いっそ甘露でも降らせちゃえば簡単に浄化できるんだけど、万が一それを口にする人とか出ちゃうと、今度はその人が不老不死になっちゃうかもだし……。
やっぱり、ここは面倒がらずにしっかり考えないとね。
巾着から筆と紙を取り出すと、雲の上に胡座をかいて、取り出した紙に筆を走らせるタオ。
下界を覗いては紙に書き込み、空の星を眺めながら思案してはまた何やら紙に書き込んでいく。
「よし、できた!」
完成した図面を持って地上に降りてきたタオは、虚空に向かって話しかける。
「小青、ちょっといい?」
「は〜い、主さま。何か御用でしょうかぁ」
突然現れた十代後半くらいに見える少女にタオは命じる。
「この辺りの土地と水を管理してる土地神を呼んできてくれる?」
「は〜い、承りましたぁ」
そうして待つこと暫し。
「主さま、お待たせしましたぁ」
そう言って小青が連れて来たのは、この土地を管理する2体の精霊。
この辺一帯の水脈を司る水精ネイアードと、土地を司る土精ダイモーン。
「「お初にお目にかかります。東方の仙姫様。ご挨拶が遅くなり申し訳ございません」」
「いいよ、いいよ、そんなの。こっちこそ勝手にお邪魔しちゃってごめんね。
で、早速で悪いんだけど、ちょっとお願いしたいことがあって……」
そう言って説明されたのは、アケロンの大河から汚染地帯を通ってラモスまで、そこからまたアケロンへと支流を繋げる大規模な治水工事。

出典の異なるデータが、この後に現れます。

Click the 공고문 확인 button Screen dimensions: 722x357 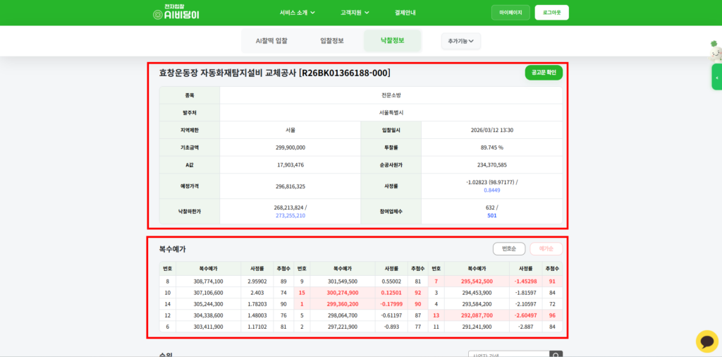pyautogui.click(x=544, y=72)
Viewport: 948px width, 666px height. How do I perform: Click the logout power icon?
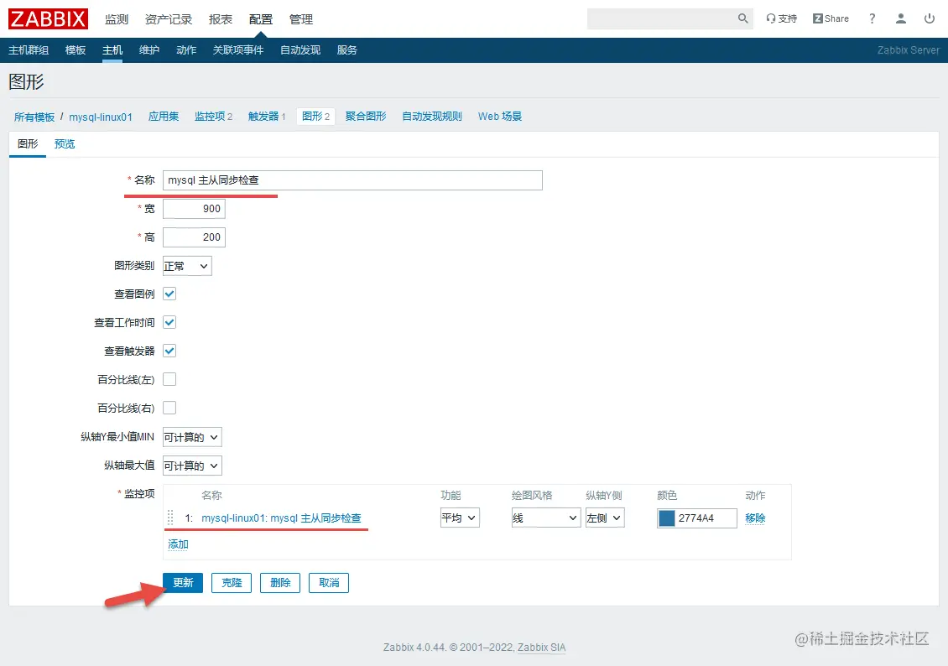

アケロンの大河の水を使って、ヒドラの毒を洗い流してしまおうという計画で……。
「おお! それは助かります! あのトカゲの毒で土地が穢れ、とても困っていたのです」とはダイモーン。
「うわぁ、この計画書、すごいですわ! これなら水の機嫌を損ねることもないですわ」とネイアード。
「うん、ヘラクレスおじさんの昔のやらかしは聞いてたし、禹王様から治水についてはちゃんと習ったからね。
その辺りは、抜かりないよ」
そう自慢げに言うタオ。
((東方の姫様、かわいい!))
元々、タオに頼まれる前からヒドラの毒による穢れを気にしていたネイアードとダイモーンの行動は早く、周囲の精霊総動員で行われた突貫工事は、夜明け前にはすっかり完了してしまった。
完成を確認し、ヒドラの毒もしっかり洗い流されたのを確認したタオは、少し眠い目を擦りながら、領主邸にある自分のベッドに倒れ込むのだった。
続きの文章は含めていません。